**Listed entries:**
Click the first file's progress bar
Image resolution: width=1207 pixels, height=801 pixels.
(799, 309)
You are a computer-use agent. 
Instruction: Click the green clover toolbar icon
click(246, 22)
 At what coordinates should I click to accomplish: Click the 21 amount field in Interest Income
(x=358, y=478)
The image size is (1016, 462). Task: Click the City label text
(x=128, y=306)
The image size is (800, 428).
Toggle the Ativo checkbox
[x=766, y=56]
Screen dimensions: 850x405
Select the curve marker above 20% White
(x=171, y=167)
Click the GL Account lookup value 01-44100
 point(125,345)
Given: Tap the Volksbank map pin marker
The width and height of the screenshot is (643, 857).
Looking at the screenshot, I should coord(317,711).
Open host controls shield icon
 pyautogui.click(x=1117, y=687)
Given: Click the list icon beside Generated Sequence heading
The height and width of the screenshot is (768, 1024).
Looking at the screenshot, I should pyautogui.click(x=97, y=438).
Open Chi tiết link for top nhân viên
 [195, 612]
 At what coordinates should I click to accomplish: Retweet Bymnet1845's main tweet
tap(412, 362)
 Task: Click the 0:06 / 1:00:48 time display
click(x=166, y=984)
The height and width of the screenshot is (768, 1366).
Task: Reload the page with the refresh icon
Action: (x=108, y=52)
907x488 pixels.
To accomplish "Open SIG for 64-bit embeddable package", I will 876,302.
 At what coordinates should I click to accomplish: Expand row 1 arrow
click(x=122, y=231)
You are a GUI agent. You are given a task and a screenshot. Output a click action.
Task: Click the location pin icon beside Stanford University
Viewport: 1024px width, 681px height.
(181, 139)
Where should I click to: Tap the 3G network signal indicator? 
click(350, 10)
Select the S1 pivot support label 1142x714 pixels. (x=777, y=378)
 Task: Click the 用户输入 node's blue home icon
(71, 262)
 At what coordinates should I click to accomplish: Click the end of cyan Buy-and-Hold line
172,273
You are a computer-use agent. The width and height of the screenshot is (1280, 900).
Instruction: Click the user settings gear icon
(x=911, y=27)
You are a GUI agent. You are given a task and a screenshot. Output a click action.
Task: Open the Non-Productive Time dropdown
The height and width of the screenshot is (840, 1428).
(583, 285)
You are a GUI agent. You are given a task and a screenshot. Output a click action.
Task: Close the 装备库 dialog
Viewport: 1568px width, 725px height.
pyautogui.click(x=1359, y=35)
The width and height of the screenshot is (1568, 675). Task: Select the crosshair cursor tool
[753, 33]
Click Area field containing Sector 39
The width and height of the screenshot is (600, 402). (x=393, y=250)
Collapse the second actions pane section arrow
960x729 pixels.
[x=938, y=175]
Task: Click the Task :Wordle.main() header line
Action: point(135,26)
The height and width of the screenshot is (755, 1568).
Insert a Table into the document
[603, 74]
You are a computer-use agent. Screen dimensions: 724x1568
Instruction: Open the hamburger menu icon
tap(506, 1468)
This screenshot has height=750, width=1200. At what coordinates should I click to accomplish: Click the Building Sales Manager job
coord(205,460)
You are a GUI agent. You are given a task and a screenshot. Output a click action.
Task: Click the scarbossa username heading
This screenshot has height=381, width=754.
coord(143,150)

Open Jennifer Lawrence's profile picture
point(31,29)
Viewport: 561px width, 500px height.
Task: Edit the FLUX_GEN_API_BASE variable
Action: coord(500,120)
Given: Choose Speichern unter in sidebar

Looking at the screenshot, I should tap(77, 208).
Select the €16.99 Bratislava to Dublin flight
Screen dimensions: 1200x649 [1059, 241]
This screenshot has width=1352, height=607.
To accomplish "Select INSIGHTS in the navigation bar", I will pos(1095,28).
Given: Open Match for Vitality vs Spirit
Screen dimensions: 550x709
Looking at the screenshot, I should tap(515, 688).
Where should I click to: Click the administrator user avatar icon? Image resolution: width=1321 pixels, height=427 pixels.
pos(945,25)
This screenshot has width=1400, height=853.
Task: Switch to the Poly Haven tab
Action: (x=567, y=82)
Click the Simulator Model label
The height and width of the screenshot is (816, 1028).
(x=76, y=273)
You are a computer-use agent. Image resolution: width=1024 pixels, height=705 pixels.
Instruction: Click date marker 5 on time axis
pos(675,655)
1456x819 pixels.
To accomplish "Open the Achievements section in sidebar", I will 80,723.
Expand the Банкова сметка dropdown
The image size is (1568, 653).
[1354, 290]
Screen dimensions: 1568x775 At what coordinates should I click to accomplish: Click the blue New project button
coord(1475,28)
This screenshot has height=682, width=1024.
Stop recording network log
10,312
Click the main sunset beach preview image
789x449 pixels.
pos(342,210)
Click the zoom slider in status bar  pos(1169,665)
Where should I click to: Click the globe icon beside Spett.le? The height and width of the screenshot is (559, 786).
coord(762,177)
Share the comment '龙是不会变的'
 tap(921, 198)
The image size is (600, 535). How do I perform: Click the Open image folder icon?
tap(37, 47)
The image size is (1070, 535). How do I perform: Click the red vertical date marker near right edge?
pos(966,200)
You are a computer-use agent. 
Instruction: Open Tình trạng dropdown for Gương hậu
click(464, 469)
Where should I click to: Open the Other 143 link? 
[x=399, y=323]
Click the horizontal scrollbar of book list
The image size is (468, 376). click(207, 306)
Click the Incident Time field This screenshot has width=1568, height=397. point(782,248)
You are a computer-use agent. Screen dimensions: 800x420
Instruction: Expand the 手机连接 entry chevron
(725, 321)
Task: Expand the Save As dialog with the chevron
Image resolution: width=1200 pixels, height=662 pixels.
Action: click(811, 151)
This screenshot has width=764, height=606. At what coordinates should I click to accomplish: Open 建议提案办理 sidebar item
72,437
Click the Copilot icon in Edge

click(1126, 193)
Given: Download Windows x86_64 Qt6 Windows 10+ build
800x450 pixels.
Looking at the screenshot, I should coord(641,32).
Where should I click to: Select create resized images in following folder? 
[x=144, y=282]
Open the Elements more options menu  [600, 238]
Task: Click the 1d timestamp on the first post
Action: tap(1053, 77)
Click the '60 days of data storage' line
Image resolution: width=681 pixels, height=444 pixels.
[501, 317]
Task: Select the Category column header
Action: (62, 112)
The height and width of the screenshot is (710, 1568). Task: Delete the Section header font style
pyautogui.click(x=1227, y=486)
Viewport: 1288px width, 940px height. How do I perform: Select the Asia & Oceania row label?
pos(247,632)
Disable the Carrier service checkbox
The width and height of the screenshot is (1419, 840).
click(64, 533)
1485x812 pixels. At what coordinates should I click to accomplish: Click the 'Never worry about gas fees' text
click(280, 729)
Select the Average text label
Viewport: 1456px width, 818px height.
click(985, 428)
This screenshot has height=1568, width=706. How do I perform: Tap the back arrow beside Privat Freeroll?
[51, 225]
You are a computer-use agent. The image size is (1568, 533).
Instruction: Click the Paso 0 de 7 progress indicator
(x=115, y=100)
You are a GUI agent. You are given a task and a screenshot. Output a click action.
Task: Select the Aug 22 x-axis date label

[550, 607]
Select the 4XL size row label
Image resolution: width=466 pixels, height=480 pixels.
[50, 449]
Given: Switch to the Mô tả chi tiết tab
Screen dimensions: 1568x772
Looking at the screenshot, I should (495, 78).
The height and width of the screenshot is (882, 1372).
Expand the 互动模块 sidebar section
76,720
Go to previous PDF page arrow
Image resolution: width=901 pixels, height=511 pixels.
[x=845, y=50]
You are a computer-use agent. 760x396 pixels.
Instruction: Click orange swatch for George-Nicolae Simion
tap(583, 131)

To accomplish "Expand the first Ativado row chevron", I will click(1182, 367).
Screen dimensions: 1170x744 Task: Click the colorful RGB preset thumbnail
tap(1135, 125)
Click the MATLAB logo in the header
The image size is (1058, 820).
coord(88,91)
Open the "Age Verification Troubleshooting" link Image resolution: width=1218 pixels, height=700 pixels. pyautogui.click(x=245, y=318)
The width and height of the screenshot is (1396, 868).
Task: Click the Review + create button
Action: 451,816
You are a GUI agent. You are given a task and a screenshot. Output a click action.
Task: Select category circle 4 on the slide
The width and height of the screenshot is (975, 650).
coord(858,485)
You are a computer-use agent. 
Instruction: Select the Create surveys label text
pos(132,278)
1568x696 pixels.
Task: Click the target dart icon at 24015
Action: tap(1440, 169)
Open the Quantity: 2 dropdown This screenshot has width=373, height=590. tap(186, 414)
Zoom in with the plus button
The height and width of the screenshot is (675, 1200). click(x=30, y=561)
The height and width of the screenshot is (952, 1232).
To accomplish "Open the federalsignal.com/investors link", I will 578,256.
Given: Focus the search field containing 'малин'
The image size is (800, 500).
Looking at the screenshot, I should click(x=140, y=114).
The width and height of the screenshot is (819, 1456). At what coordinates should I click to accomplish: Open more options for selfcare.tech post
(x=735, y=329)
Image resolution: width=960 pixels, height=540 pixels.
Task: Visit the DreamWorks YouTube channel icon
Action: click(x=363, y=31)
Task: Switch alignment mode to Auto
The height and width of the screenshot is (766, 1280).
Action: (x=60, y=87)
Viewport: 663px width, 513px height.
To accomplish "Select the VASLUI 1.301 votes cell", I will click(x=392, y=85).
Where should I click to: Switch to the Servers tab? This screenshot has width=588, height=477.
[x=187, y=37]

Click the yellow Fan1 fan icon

**Task:** Find the string "will" in the records, then copy each line where it occurs.

**Exercise result:**
To accomplish "Open SIG for 64-bit embeddable package", I will 876,302.
To accomplish "Select INSIGHTS in the navigation bar", I will pos(1095,28).
To accomplish "Open the Achievements section in sidebar", I will 80,723.
To accomplish "Expand the first Ativado row chevron", I will click(1182, 367).
To accomplish "Open the federalsignal.com/investors link", I will 578,256.
To accomplish "Select the VASLUI 1.301 votes cell", I will click(x=392, y=85).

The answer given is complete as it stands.